Vorige week ging mijn e-mail kapot, versturen ging prima maar ontvangen was onmogelijk. Ik merkte het pas ‘s morgens: terwijl ik normaal een fikse stapel mail in mijn inbox aantref, opgespaard gedurende de nacht, was-ie die ochtend maagdelijk leeg. Nu ja, leeg… op alle onbeantwoorde mail na waaraan ik nooit ben toegekomen (ondergesneeuwd geraakt door verse mail) en die ik toch niet opruim omdat ik het zo bot vind om niet te antwoorden. ‘Het komt er niet meer van, Spaink, archiveer ze nou maar,’ vermaan ik mezelf geregeld, ‘bovendien: hoe langer die rij onbeantwoorde mails wordt, hoe moedelozer je ervan wordt. Wegdoen en met frisse moed beginnen.’ Goede raad, maar ik luister vaak slecht naar mezelf.
Mijn inkomende mail was kapot. Even overwoog ik dat dit een uitgelezen moment was om me aan die honderden achterstallige antwoorden te zetten. Daarna besefte ik dat er dan antwoorden zouden komen op mijn verlate reacties en die gedachte sneed me de adem af: dat betekende nog meer mail en ik krijg al teveel. Zodat ik iets nuttigs ging doen: aan een stuk schrijven. Waarop na publicaties vast weer reacties komen, die ik dan zo trouw mogelijk zou beantwoorden, waarna… ad infinitum, ad absurdum. Het duizelde me even.
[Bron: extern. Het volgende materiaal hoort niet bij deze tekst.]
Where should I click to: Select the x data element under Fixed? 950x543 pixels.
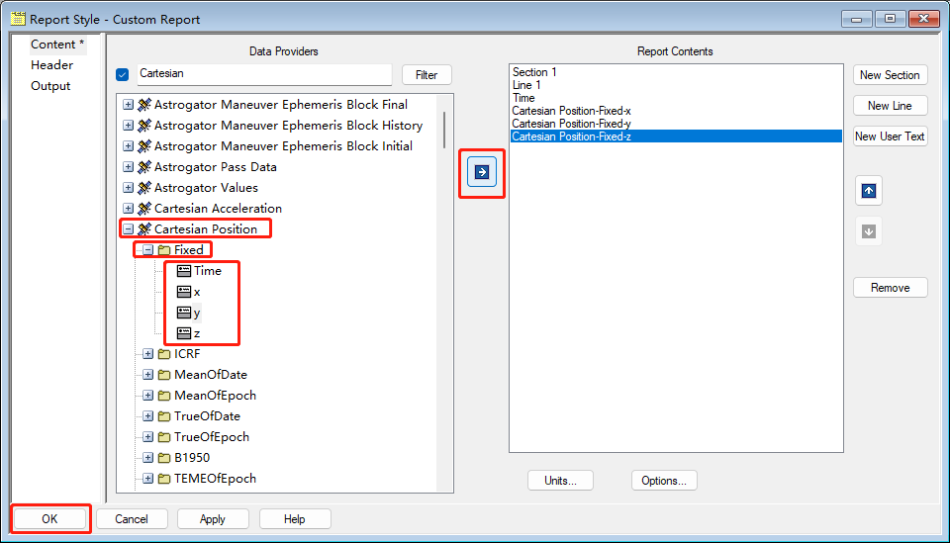coord(183,292)
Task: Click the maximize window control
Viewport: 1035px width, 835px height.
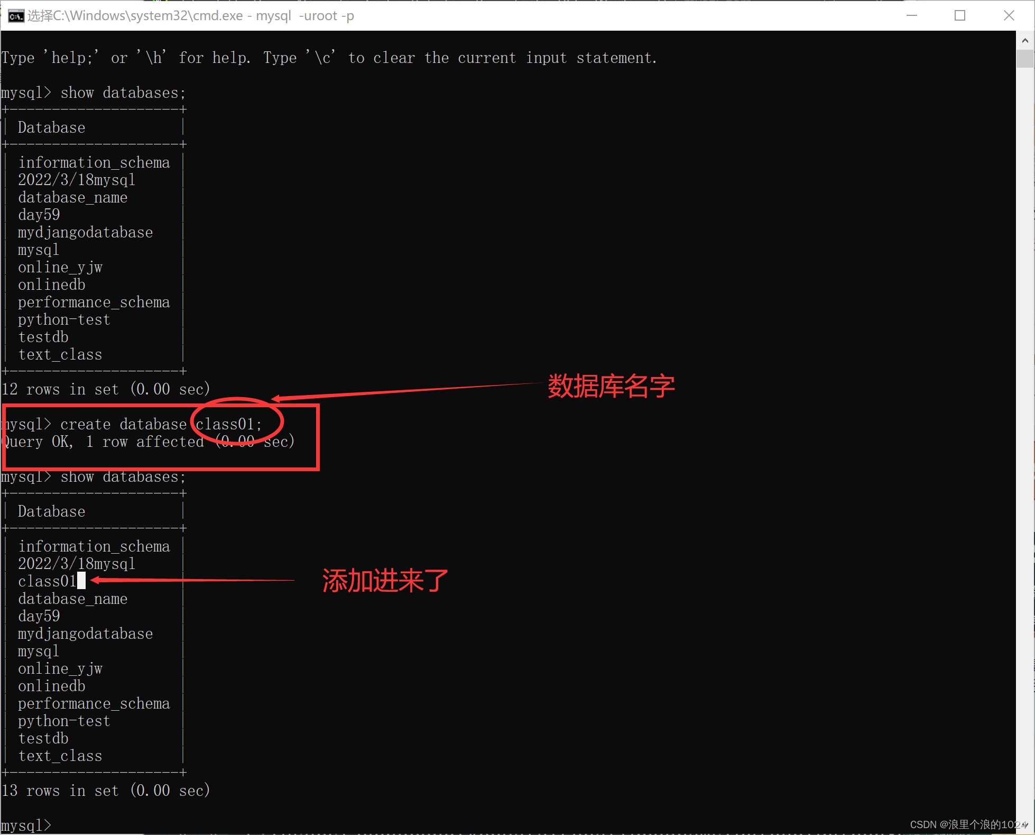Action: [x=960, y=15]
Lawrence Lessig, een beroemd professor in de internetjuristiek, meldde eerder diezelfde week dat hij zou ophouden zijn mail te beantwoorden: het kostte hem intussen simpelweg teveel tijd en er kwam geen einde aan. Ik las het bericht (het kwam uiteraard via mijn e-mail binnen) en proefde iets van afgunst. Geweldig idee van die man. Als-ie in plaats daarvan goeie stukken schreef hadden we bovendien meer aan hem.
Dertig uur later had een vriend het computereuvel verholpen en stroomde de mail als vanouds binnen. Dit weekend heb ik bijgehouden hoeveel ik feitelijk ontvang. Ik schrok me het lazerus: zo rond de 450 mails per dag, waarvan 350 spams; daarbovenop houdt mijn provider naar schatting dik 100 virussen per dag tegen. De spam wordt weggefilterd maar moet altijd nagekeken worden: er belandt wel eens een regulier mailtje tussen. Resteren circa 100 serieuze mails per dag. Een deel ervan komt van mailinglijsten, dat is vaak een kwestie van lezen en weggooien, maar een substantieel deel van die honderd mails per dag zijn onbekende mensen met vragen, opmerkingen of commentaar; werkgerelateerde en inhoudelijke zaken die aandacht vergen; vrienden en kennissen die hun hart uitstorten, die voorvallen uit hun leven delen of die gewoon willen bijpraten.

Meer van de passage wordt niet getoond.